Pêche : un secteur professionnel à nécessairement faire évoluer

Port de pêche de Pointe-Noire
Le bureau de recherche et d’études en économie et l’environnement "VertigoLab" a été mandaté par les acteurs publics, pour produire un diagnostic socio-économique des entreprises de pêche professionnelle guadeloupéenne. Il s’avère que des mesures sont à prendre, notamment pour que la jeunesse se tourne vers ce secteur qui prend l’eau, progressivement, depuis plusieurs années.

Une enquête sur la pêche en Guadeloupe, menée il y a un an (mars 2022) et publiée en octobre dernier, fruit d’une collaboration entre le secrétariat d’Etat chargé de la mer, la préfecture, la direction de la mer, l’IFREMER, les douanes, la Région et l’INSEE, est lourde d’enseignements. Ce "diagnostic socio-économique des entreprises de pêche professionnelle guadeloupéennes" permet de jauger comment se portent ce secteur d’activité, localement.
Dans ce cadre, 30 pêcheurs de Guadeloupe, des Saintes, de Marie-Galante et de La Désirade, 13 acteurs de la filière aval (les mareyeurs, poissonniers-traiteurs, grossistes…) et 14 acteurs des services support (experts comptables, fournisseurs de matériel…) ont été consultés.

Il en ressort que de nombreux indicateurs sont à la baisse : du nombre de pêcheurs, aux navires, en passant par la production elle-même.

Pêche en Guadeloupe : le diagnostic

Le secteur de la pêche mobilisait 500 navires, en Guadeloupe, en 2021 ;  le secteur a perdu plus de 300 bateaux et 850 pêcheurs embarqués, en l’espace de 13 ans.

> [DONNÉES FOURNIES]:
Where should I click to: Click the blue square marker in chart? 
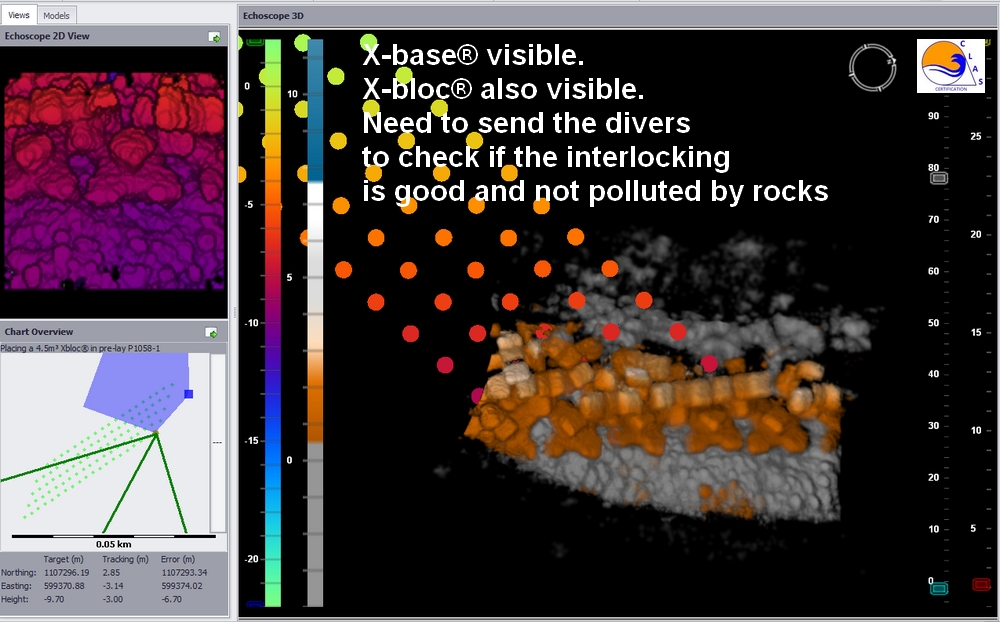pos(188,394)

> [TRAVAIL À FAIRE]:
#1 D'après l'extrait sur la pêche en Guadeloupe, combien de navires le secteur mobilisait-il en 2021 ?
#2 Présentez sous forme de liste le paragraphe de l'extrait sur la pêche qui commence par « Dans ce cadre, 30 pêcheurs » en conservant ses informations essentielles.
#3 Résumez l'extrait sur la pêche en Guadeloupe en deux phrases.
Répondez en vous appuyant uniquement sur l'extrait cité.

> [CORRIGÉ]:
#1 Le secteur mobilisait 500 navires en 2021.

#2
Personnes consultées :
- 30 pêcheurs de Guadeloupe, des Saintes, de Marie-Galante et de La Désirade
- 13 acteurs de la filière aval (mareyeurs, poissonniers-traiteurs, grossistes…)
- 14 acteurs des services support (experts comptables, fournisseurs de matériel…)

#3 Mandaté par les acteurs publics, le bureau VertigoLab a produit un diagnostic socio-économique des entreprises de pêche professionnelle guadeloupéennes à partir d'une enquête menée en mars 2022 auprès de pêcheurs et d'acteurs de la filière. De nombreux indicateurs y apparaissent à la baisse, du nombre de pêcheurs à la production en passant par les navires, et des mesures sont à prendre, notamment pour que la jeunesse se tourne vers ce secteur.